MEMS gas sensors are typically multi-layered structures comprising an electrode layer, an insulating layer, a gas sensitive structural layer, etc., and are limited by MEMS processing conditions, conventional MEMS gas sensor manufacturing processes typically produce patterned metal electrodes on the insulating layer, with the electrodes being divided into two or more groups, in the shape of comb teeth, and then produce the gas sensitive structural layer on the electrodes by a thin film or thick film process, but this step involves a relatively complex chemical process that is difficult to perform using conventional MEMS processes. Obviously, the structural design and the processing quality of the gas-sensitive structural layer have decisive influence on the performance level of the MEMS gas sensor, namely, the application provides a novel MEMS gas sensor gas-sensitive unit and a preparation process method thereof in a standard MEMS process frame, which are used for controllably reducing the absolute volume of the gas-sensitive structural layer and increasing the specific surface area of an effective part of the gas-sensitive structural layer which can interact with external gas under the constraint of the conventional process capability.
Fig. 1 is a method for preparing a MEMS gas sensor gas-sensitive unit according to an embodiment of the present application, the method comprising:
step 101, preparing a first metal electrode layer and an insulating layer on a substrate in sequence from bottom to top;
The substrate referred to herein may be a surface oxide layer of a silicon oxide wafer, the thickness of the substrate being the same as the original thickness of the surface oxide layer of the silicon oxide wafer.

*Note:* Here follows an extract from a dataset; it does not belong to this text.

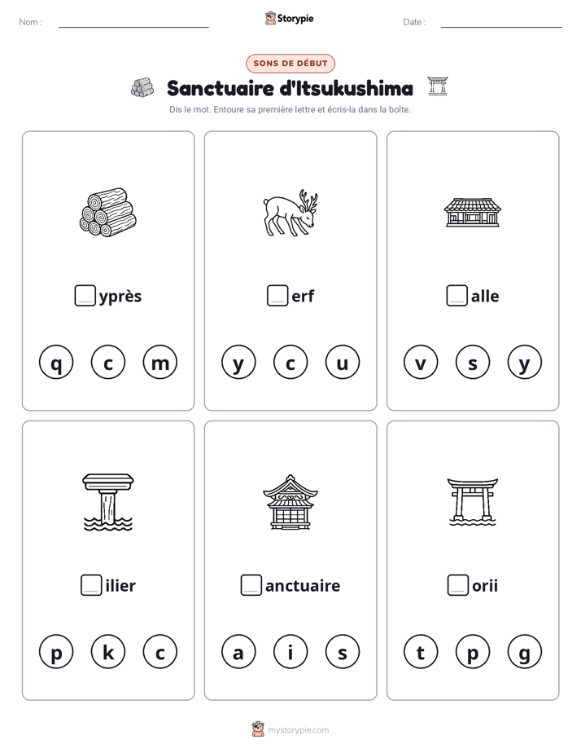Click the Storypie bear logo at top
Screen dimensions: 581x753
coord(271,18)
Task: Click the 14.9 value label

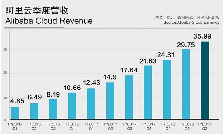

When the first metal electrode layer and the insulating layer are sequentially prepared on the substrate from bottom to top, the method can comprise the following two steps:
s1, paving a first mask plate on a substrate, and forming a first metal electrode layer on the substrate after a sputtering-patterning-corrosion process;
The thickness of the first metal electrode layer may be 90nm to 110nm, for example, the thickness of the first metal electrode layer may be 90nm, 95nm, 100nm, 105nm, 110nm, etc., and the thickness thereof may be set according to actual needs. The material of the first metal electrode layer is a conductive metal material, such as gold, silver, aluminum, or the like, which is excellent in conductivity.

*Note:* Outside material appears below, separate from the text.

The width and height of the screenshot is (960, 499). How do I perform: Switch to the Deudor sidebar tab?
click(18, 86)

The first mask may be a mask with a regular shape or a mask with an irregular shape.
As shown in fig. 2A and 2B, fig. 2A and 2B show two different shapes of schematic diagrams of the first metal electrode layer prepared on the substrate, and fig. 2A and 2B show a schematic cross-sectional view of fig. 2C, in which the first metal electrode layer 20 is formed on the substrate 10.
S2, forming an insulating layer by film laying on the first metal electrode layer in a whole piece.
The insulating layer may be an insulating layer formed by directly forming a film on the first metal electrode layer 20 in a monolithic manner, and the insulating layer may be made of SiO2, si3N4, al2O3, or the like.
Step 102, preparing a second metal electrode layer with a first hole on an insulating layer, wherein a superposition area exists among the first hole, the insulating layer and the first metal electrode layer in the projection direction;
When the second metal electrode layer with the first hole is prepared on the insulating layer, the second mask plate is paved on the insulating layer, and the second metal electrode layer with the first hole is formed on the insulating layer after the sputtering, patterning and corrosion processes.
The second mask may be a mask of a regular shape or a mask of an irregular shape.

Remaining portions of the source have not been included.